- Instruction 1 -
Repeat the stretch of the rows from the line containing "Task: Open Tom Brady's player page" through the end of the rows, word for word, both ends included. Leave the pictures out of your answer.

── Passage

When Texas residents are accused of a crime that they haven’t committed, they may attempt to clear their name by speaking to the police. Because they are not guilty, they may believe that they just need to tell their stories and they will be able to move on. However, this is far from always the case. Police may identify a suspect and do anything possible to try to obtain a conviction, regardless if the suspect is actually guilty of the crime. They may be so fixed on a particular suspect that they may push aside other evidence or theories pointing to a different perpetrator.

As a result, people may be wrongfully convicted or accept a plea bargain. While police investigative techniques are often featured on television dramas, their inaccuracy often goes unexamined. Many types of questionable forensic practices have been exposed after they are used as evidence in court. A criminal defense lawyer may challenge techniques as unscientific or unreliable, and some miscarriages of justice have been overturned this way.

However, some unproven techniques continue to be widely used by police departments despite a lack of reliable evidence backing them up. One of these is called SCAN, for Scientific Content Analysis. Police are trained to read suspects’ written statements and interpret them for signs of deception. While scientists have shown that the technique is unreliable, it continues to be used in police interrogations, although it is rarely entered in court.

Lawyers often advise people who are accused of a crime to be wary of speaking to the police without representation. A criminal defense attorney may help people facing criminal charges to protect themselves from police and prosecution allegations and work to prevent a conviction.

────

- Instruction 2 -
Reproduce the stretch of the passage on wrongful convictions from "However, some unproven" through "entered in court." word for word.

── Provided information

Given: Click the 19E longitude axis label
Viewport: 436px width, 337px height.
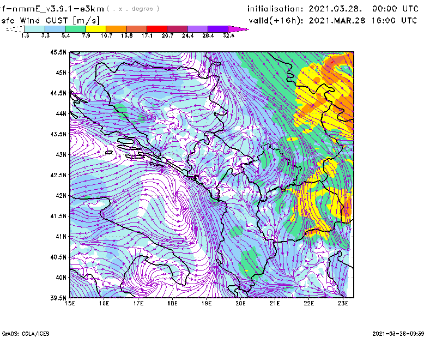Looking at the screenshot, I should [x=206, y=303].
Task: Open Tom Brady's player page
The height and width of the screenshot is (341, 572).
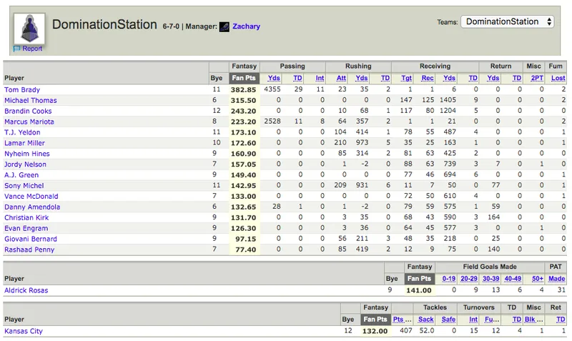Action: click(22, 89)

────

- Solution 1 -
Task: Open Tom Brady's player page
The height and width of the screenshot is (341, 572).
Action: click(22, 89)

- Solution 2 -
However, some unproven techniques continue to be widely used by police departments despite a lack of reliable evidence backing them up. One of these is called SCAN, for Scientific Content Analysis. Police are trained to read suspects’ written statements and interpret them for signs of deception. While scientists have shown that the technique is unreliable, it continues to be used in police interrogations, although it is rarely entered in court.